■ **What to work on**: Rewrite the rows below as a numbered list, leaving out any blank lines.

———

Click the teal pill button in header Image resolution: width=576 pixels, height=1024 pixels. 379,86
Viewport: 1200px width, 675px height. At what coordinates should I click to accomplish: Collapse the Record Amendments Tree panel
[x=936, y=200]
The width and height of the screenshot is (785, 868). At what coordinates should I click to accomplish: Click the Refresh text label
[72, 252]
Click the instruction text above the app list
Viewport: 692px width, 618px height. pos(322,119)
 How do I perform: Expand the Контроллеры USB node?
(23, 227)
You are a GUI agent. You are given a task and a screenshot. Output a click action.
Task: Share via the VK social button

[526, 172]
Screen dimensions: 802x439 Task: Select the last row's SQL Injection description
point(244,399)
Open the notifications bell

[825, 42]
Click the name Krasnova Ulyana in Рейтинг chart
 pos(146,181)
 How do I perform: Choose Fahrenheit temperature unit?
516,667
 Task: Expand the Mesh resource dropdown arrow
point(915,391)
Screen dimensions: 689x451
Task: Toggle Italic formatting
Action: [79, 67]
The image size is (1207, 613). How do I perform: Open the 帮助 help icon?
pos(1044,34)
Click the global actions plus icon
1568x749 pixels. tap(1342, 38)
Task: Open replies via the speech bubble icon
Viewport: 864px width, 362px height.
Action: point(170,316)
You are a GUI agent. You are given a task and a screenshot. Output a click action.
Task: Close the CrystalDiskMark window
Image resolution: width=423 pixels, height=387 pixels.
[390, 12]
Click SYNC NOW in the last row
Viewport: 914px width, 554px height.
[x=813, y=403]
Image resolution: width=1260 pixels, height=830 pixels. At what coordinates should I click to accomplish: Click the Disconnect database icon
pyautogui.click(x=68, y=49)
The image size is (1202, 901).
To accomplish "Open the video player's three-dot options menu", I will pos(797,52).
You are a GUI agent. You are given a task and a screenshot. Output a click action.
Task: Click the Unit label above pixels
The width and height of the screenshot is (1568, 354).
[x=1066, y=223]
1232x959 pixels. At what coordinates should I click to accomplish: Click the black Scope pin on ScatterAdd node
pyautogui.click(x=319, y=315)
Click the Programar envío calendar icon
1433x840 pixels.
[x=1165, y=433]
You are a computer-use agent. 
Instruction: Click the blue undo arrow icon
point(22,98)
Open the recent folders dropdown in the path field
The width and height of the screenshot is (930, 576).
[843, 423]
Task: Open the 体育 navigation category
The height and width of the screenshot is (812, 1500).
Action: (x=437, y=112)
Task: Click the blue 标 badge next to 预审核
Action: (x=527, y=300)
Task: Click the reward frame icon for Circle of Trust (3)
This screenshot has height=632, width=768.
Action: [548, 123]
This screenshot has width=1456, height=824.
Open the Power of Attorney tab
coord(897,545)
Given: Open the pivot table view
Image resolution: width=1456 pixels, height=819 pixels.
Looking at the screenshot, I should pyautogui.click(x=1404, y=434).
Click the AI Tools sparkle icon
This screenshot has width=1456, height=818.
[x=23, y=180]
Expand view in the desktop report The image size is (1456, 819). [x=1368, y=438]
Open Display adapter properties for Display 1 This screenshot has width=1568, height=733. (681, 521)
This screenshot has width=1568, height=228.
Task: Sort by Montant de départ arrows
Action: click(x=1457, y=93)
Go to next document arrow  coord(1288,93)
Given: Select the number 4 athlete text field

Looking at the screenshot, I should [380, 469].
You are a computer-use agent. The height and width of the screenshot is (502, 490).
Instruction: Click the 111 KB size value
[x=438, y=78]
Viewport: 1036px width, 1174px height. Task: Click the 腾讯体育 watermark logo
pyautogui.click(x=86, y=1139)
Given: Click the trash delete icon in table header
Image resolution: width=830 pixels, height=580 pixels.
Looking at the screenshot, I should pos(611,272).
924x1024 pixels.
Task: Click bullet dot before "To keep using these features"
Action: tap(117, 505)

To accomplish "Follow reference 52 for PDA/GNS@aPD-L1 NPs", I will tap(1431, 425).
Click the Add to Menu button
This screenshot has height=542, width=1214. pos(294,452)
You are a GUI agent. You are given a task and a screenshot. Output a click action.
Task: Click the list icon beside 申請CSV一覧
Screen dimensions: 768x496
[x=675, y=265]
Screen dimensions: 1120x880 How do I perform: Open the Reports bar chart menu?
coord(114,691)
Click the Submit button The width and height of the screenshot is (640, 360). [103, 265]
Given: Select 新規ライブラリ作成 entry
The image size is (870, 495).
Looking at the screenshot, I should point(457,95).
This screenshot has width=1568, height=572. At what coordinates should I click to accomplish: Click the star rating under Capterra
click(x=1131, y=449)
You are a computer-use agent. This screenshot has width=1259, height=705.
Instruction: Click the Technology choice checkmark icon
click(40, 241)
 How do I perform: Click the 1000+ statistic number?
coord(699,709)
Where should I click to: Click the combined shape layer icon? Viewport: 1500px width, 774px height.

———

■ **Exercise answer**:
1. Click the teal pill button in header Image resolution: width=576 pixels, height=1024 pixels. 379,86
2. Viewport: 1200px width, 675px height. At what coordinates should I click to accomplish: Collapse the Record Amendments Tree panel
3. [x=936, y=200]
4. The width and height of the screenshot is (785, 868). At what coordinates should I click to accomplish: Click the Refresh text label
5. [72, 252]
6. Click the instruction text above the app list
7. Viewport: 692px width, 618px height. pos(322,119)
8.  How do I perform: Expand the Контроллеры USB node?
9. (23, 227)
10. You are a GUI agent. You are given a task and a screenshot. Output a click action.
11. Task: Share via the VK social button
12. [526, 172]
13. Screen dimensions: 802x439 Task: Select the last row's SQL Injection description
14. point(244,399)
15. Open the notifications bell
16. [825, 42]
17. Click the name Krasnova Ulyana in Рейтинг chart
18.  pos(146,181)
19.  How do I perform: Choose Fahrenheit temperature unit?
20. 516,667
21.  Task: Expand the Mesh resource dropdown arrow
22. point(915,391)
23. Screen dimensions: 689x451
24. Task: Toggle Italic formatting
25. Action: [79, 67]
26. The image size is (1207, 613). How do I perform: Open the 帮助 help icon?
27. pos(1044,34)
28. Click the global actions plus icon
29. 1568x749 pixels. tap(1342, 38)
30. Task: Open replies via the speech bubble icon
31. Viewport: 864px width, 362px height.
32. Action: point(170,316)
33. You are a GUI agent. You are given a task and a screenshot. Output a click action.
34. Task: Close the CrystalDiskMark window
35. Image resolution: width=423 pixels, height=387 pixels.
36. [390, 12]
37. Click SYNC NOW in the last row
38. Viewport: 914px width, 554px height.
39. [x=813, y=403]
40. Image resolution: width=1260 pixels, height=830 pixels. At what coordinates should I click to accomplish: Click the Disconnect database icon
41. pyautogui.click(x=68, y=49)
42. The image size is (1202, 901).
43. To accomplish "Open the video player's three-dot options menu", I will pos(797,52).
44. You are a GUI agent. You are given a task and a screenshot. Output a click action.
45. Task: Click the Unit label above pixels
46. The width and height of the screenshot is (1568, 354).
47. [x=1066, y=223]
48. 1232x959 pixels. At what coordinates should I click to accomplish: Click the black Scope pin on ScatterAdd node
49. pyautogui.click(x=319, y=315)
50. Click the Programar envío calendar icon
51. 1433x840 pixels.
52. [x=1165, y=433]
53. You are a computer-use agent. 
54. Instruction: Click the blue undo arrow icon
55. point(22,98)
56. Open the recent folders dropdown in the path field
57. The width and height of the screenshot is (930, 576).
58. [843, 423]
59. Task: Open the 体育 navigation category
60. The height and width of the screenshot is (812, 1500).
61. Action: (x=437, y=112)
62. Task: Click the blue 标 badge next to 预审核
63. Action: (x=527, y=300)
64. Task: Click the reward frame icon for Circle of Trust (3)
65. This screenshot has height=632, width=768.
66. Action: [548, 123]
67. This screenshot has width=1456, height=824.
68. Open the Power of Attorney tab
69. coord(897,545)
70. Given: Open the pivot table view
71. Image resolution: width=1456 pixels, height=819 pixels.
72. Looking at the screenshot, I should pyautogui.click(x=1404, y=434).
73. Click the AI Tools sparkle icon
74. This screenshot has width=1456, height=818.
75. [x=23, y=180]
76. Expand view in the desktop report The image size is (1456, 819). [x=1368, y=438]
77. Open Display adapter properties for Display 1 This screenshot has width=1568, height=733. (681, 521)
78. This screenshot has width=1568, height=228.
79. Task: Sort by Montant de départ arrows
80. Action: click(x=1457, y=93)
81. Go to next document arrow  coord(1288,93)
82. Given: Select the number 4 athlete text field
83. Looking at the screenshot, I should [380, 469].
84. You are a computer-use agent. The height and width of the screenshot is (502, 490).
85. Instruction: Click the 111 KB size value
86. [x=438, y=78]
87. Viewport: 1036px width, 1174px height. Task: Click the 腾讯体育 watermark logo
88. pyautogui.click(x=86, y=1139)
89. Given: Click the trash delete icon in table header
90. Image resolution: width=830 pixels, height=580 pixels.
91. Looking at the screenshot, I should pos(611,272).
92. 924x1024 pixels.
93. Task: Click bullet dot before "To keep using these features"
94. Action: tap(117, 505)
95. To accomplish "Follow reference 52 for PDA/GNS@aPD-L1 NPs", I will tap(1431, 425).
96. Click the Add to Menu button
97. This screenshot has height=542, width=1214. pos(294,452)
98. You are a GUI agent. You are given a task and a screenshot. Output a click action.
99. Task: Click the list icon beside 申請CSV一覧
100. Screen dimensions: 768x496
101. [x=675, y=265]
102. Screen dimensions: 1120x880 How do I perform: Open the Reports bar chart menu?
103. coord(114,691)
104. Click the Submit button The width and height of the screenshot is (640, 360). [103, 265]
105. Given: Select 新規ライブラリ作成 entry
106. The image size is (870, 495).
107. Looking at the screenshot, I should point(457,95).
108. This screenshot has width=1568, height=572. At what coordinates should I click to accomplish: Click the star rating under Capterra
109. click(x=1131, y=449)
110. You are a computer-use agent. This screenshot has width=1259, height=705.
111. Instruction: Click the Technology choice checkmark icon
112. click(40, 241)
113.  How do I perform: Click the 1000+ statistic number?
114. coord(699,709)
115. Where should I click to: Click the combined shape layer icon? Viewport: 1500px width, 774px height.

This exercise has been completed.